------ Text ------
Invested in Franklin Templeton mutual funds? Here are all your questions answered by its President Sanjay Sapre
Franklin Templeton on Friday issued an “unconditional apology” to market regulator Securities and Exchange Board of India (Sebi) over its global chief's comments that regulatory tightening contributed to winding up of schemes. Franklin Templeton, one of India’s top 10 mutual fund houses, announced last month that it would be winding up six of its debt schemes.
Franklin Templeton on Friday issued an “unconditional apology” to market regulator Securities and Exchange Board of India (Sebi) over its global chief's comments that regulatory tightening contributed to winding up of schemes. Franklin Templeton, one of India’s top 10 mutual fund houses, announced last month that it would be winding up six of its debt schemes. The move has resulted in about Rs 30,000 crore of investor money being locked up. Its president Sanjay Sapre has now written a letter to investors, clearing all their doubts.
Here are the questions he tries to answer in the letter he wrote:
Q. Winding up of the schemes means that my money is lost?
------ The data ------
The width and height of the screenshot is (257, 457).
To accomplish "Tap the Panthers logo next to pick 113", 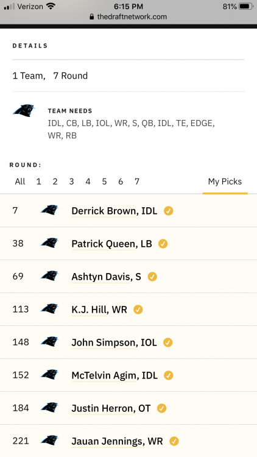I will pyautogui.click(x=49, y=309).
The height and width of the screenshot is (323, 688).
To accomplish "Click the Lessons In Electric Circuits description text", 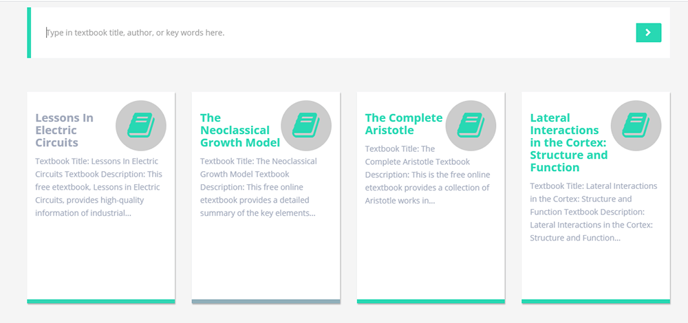I will [x=99, y=187].
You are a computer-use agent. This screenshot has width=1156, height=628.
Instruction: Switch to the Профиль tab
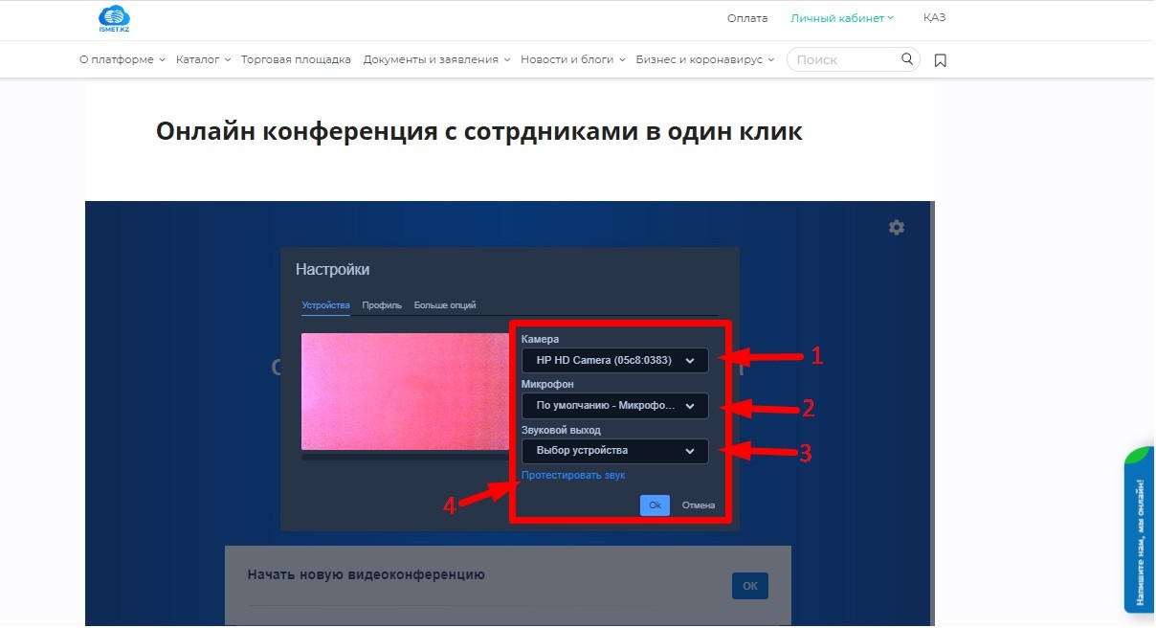(382, 305)
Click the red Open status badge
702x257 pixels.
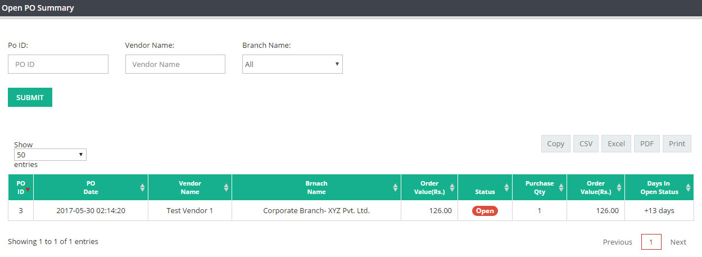point(485,211)
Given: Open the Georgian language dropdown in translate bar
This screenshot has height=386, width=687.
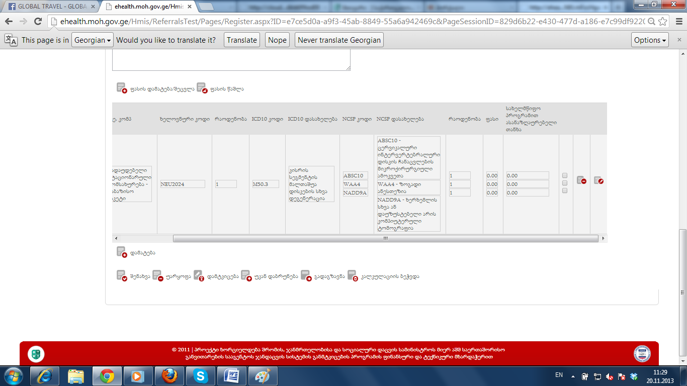Looking at the screenshot, I should coord(92,40).
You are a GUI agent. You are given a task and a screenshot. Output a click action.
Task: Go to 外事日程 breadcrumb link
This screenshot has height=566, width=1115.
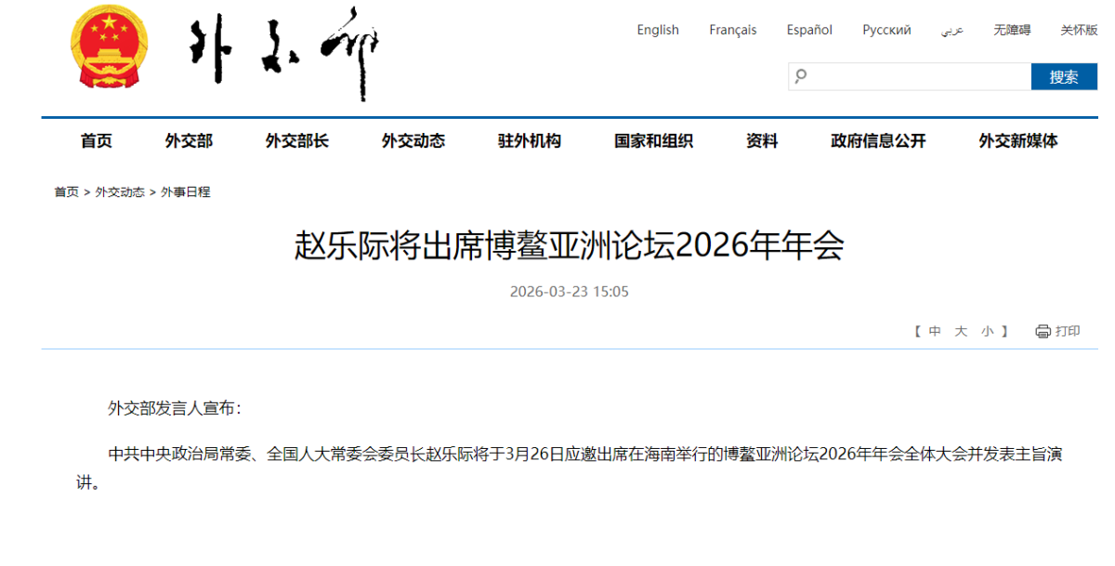[x=186, y=192]
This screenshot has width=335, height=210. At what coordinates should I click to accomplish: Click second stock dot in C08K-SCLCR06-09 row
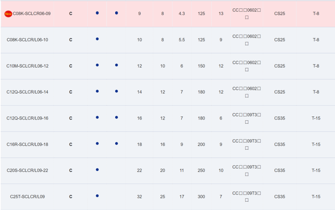116,13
------
→ Required tasks:
**A.** In the Franklin Templeton article, rewrite the paragraph that begins "Franklin Templeton on Friday issued" and ends "clearing all their doubts" as a short list, keeping its main facts.
**B.** According to the Franklin Templeton article, about how much investor money has been locked up by the winding up of the schemes?

→ Per-task answers:
**A.**
- On Friday, Franklin Templeton issued an "unconditional apology" to Sebi over its global chief's comments that regulatory tightening contributed to the winding up of schemes.
- Franklin Templeton, one of India's top 10 mutual fund houses, announced last month that it would wind up six of its debt schemes.
- The move has locked up about Rs 30,000 crore of investor money.
- President Sanjay Sapre has written a letter to investors addressing their doubts.

**B.** About Rs 30,000 crore.